## BEGIN EXTRACTED TEXT

|
Date: 04/21/06 18:47:53
To: Scott Linsley
Subject: Fw: BRICKNER v. PACIFIC MARITIME ASSOCIATION #92-00191-(30) |
Wes Brickner
800 Oro Terrace
(310) 519-0314
SENT VIA EMAIL AND
Mr. Robert Wilson, Chief
Investigations and Compliance Division
Veterans’ Employment and Training Service
(202) 693-4719
RE: BRICKNER v. PACIFIC MARITIME ASSOCIATION (PMA)
VETS FILE: 92-00191- (30)
Dear Mr. Wilson:
I am writing to formally request the reevaluation of my claim and file as we have discussed in our recent phone conversations.
I contend the DOL’s investigation of my claim was cursory at best and bordering on malfeasance and/or nonfeasance as documented in my VETS File.
The entire investigation was one letter to J. D. MacEvoy, Area Manager for the PMA. Mr. MacEvoy was not involved with the hiring process or responsible for its outcome.
The investigator, Mack C. Owens, relied on the erroneous and deceitful information provided by Mr. MacEvoy without verifying its veracity. Mr. Owens never inquired if the PMA was in compliance with the laws governing veterans’ reemployment rights.

## END EXTRACTED TEXT

• **LIST OF TASKS**
1 > In the Brickner letter, who was the investigator who handled the claim?
2 > List every person named in the Brickner letter.
3 > Pick up the Brickner letter after its final sentence and carry it further.

## BEGIN INFORMATION PROVIDED

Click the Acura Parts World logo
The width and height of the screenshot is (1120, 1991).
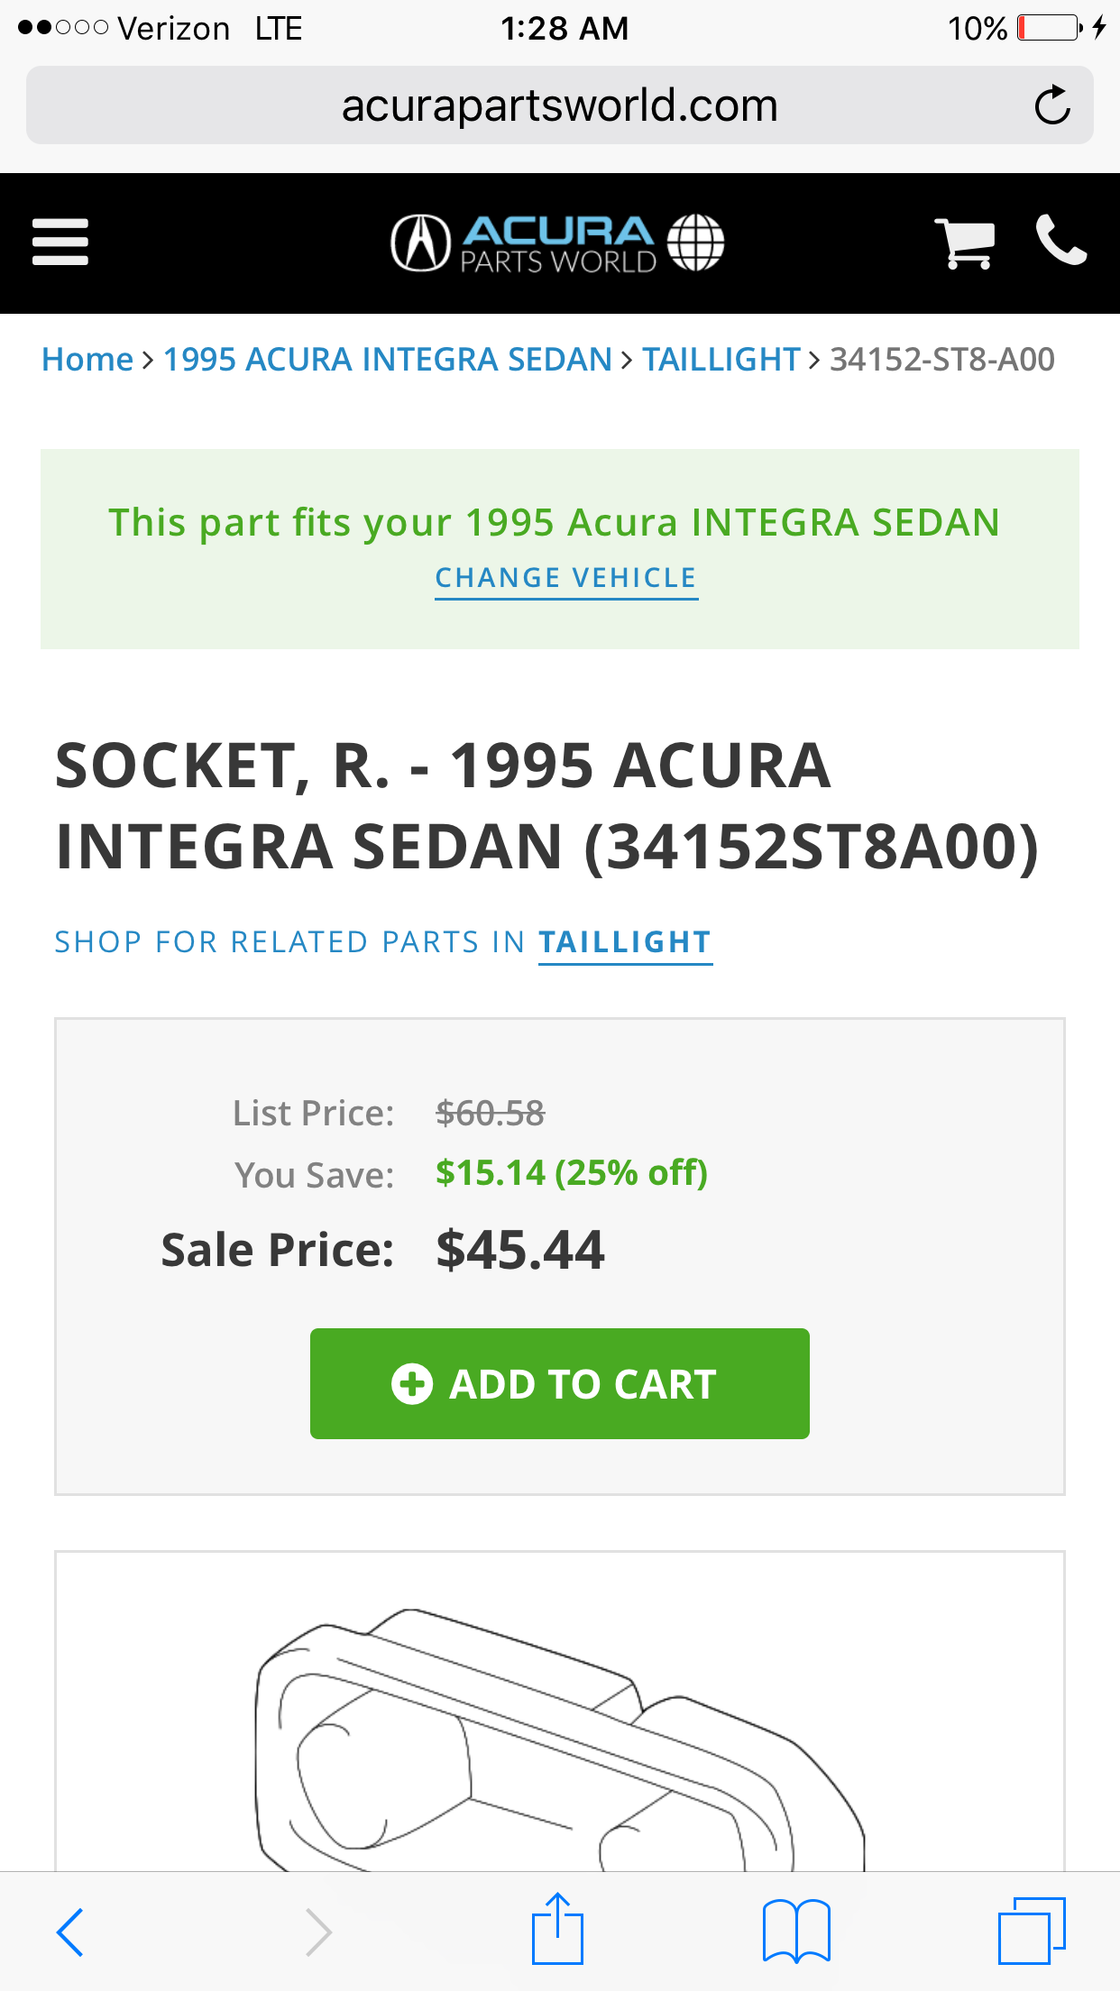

## END INFORMATION PROVIDED

• **EXERCISE RESPONSES**
1 > Mack C. Owens

2 > Scott Linsley, Wes Brickner, Robert Wilson, J. D. MacEvoy, Mack C. Owens

3 >
Mr. Owens never inquired if the PMA had a program, a process or a procedure in place or written into its collective bargaining agreements protecting veteran’s rights, as required by law and as a term and condition of their government contracts.
Had Mr. Owens made any of the above inquiries he would have found that the PMA was in noncompliance with the laws governing veterans (VRRA, VEVRAA and USERRA).
The PMA believes their collective bargaining agreements supersede state and federal laws. Contrary to PMA’s belief, veterans’ reemployment rights statutes supersede, “…any contract, agreement, policy, practice, or other matter that reduces, limits, or eliminates in any manner any right or benefit provided by [the Act].” 38 U.S.C. 4302 (b).
When Mr. Owens told me my claim had no merit he referred me to case law, COX v. INTERNATIONAL LONGSHOREMEN’S ASSOCIATION, LOCAL 1273, et al. After researching and reviewing this case law I found it supported my claims and that Mr. Owens did not understand the employment arrangement in the longshore industry with the PMA. I do not believe Mr. Owens made any real and sincere effort to discover the truth and secure my rights.
Both the VETS and the DOJ contend that my claim has no merit. However, they do not state a basis for that contention. If my claim has no merit, then explain to me what criteria I fail to meet.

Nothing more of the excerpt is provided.